In an interview with City Press, Nzimande, who is also the higher education minister, criticised parts of a recent decision by the Supreme Court of Appeal, which set aside President Jacob Zuma's appointment of Menzi Simelane as head of the national prosecuting authority (NPA).
According to him, a statement in the judgment went “too far”.
Nzimande is the latest tripartite-alliance leader to criticise the judiciary.
He referred to a portion in the unanimous judgment, written by Judge Mahomed Navsa, which agrees with the Democratic Alliance’s submission to the court that there “has to be a real and earnest engagement with the requirements” by the president when he appoints the prosecutions boss.
Navsa wrote: “Having regard to what is stated in earlier paragraphs about the importance of the NPA and the office of the NDPP (national director of public prosecutions), it is the least that ‘we the people’ can expect.”
Not the people
Nzimande lashed out at this sentence, saying: “The judiciary is not the people, the judiciary is supposed to perform its role without fear or favour - that is going too far.”
Nzimande said that the “day the judiciary tries to substitute itself into the principle of ‘the people shall govern’, it runs the risk of losing the respect of the people”.
He also took aim at the final paragraphs of Navsa’s judgment, in which the judge was critical of arguments made by Zuma’s lawyers that the president was the “people’s choice” and had the right to exercise a value judgment.

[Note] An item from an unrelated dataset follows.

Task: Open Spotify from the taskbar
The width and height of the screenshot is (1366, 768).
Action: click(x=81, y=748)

In dealing with whether the court had “subverted the popular will” by subjecting Zuma’s decision to scrutiny, Navsa quoted extensively from a speech made by former Chief Justice Ismail Mahomed in 1997.
He said Mahomed’s sentiments, that the legislature has no mandate to make laws which transgress the powers it has in terms of the Constitution, are “beyond criticism and apply equally when actions or decisions by the executive are set aside”.
Criticism
But Nzimande said this was tantamount to saying the judiciary cannot be subjected to public criticism and warned that there was “no democratic order in some kind of country that is subjected to a judicial dictatorship”.

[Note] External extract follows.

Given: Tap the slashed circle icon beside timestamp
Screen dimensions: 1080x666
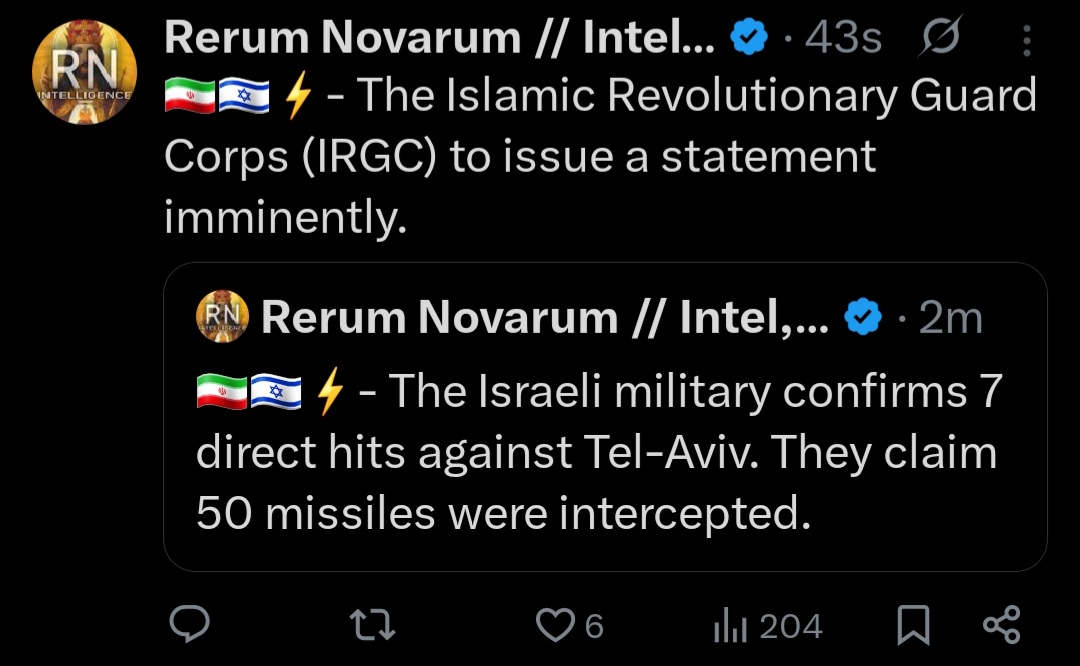Looking at the screenshot, I should click(939, 36).

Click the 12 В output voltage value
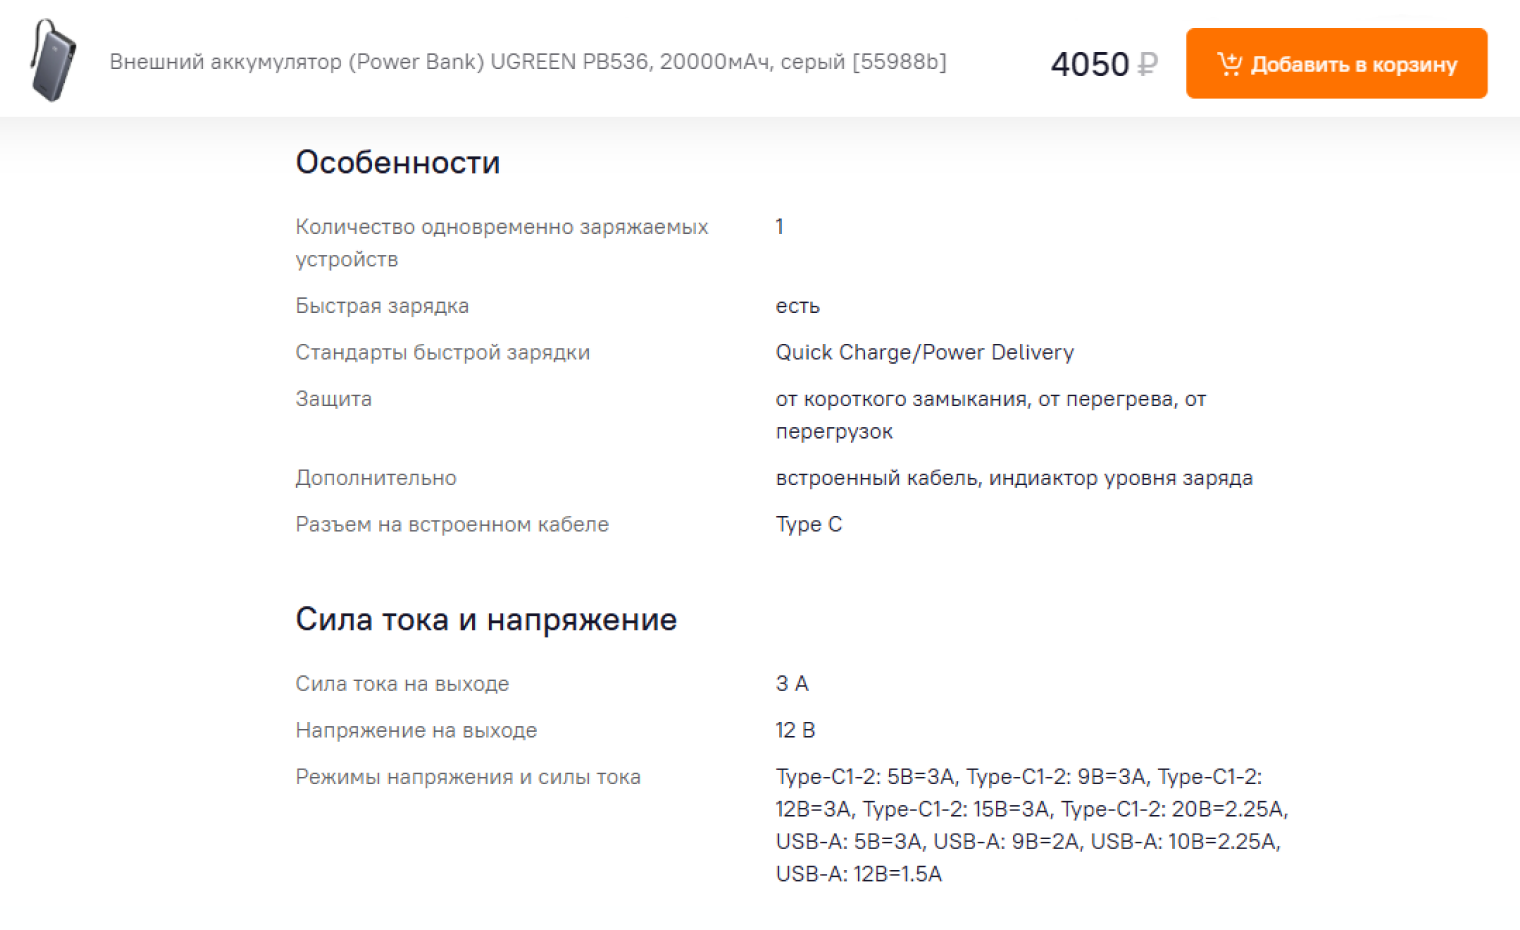[x=795, y=730]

Nzimande said the judiciary was being abused by those with access to money and accused them of attempting to “rule from the grave”.
Referring to legal groups and opposition parties, Nzimande said there was a “co-ordinated liberal offensive ...by people who do not have power to seek to challenge almost any decision by the president and the executive”.
He also said the SACP supported an assessment of the Constitutional Court, recently announced by Cabinet, and said it should include both an audit of decisions by judges as well as the gender and racial composition of the justice system in South Africa.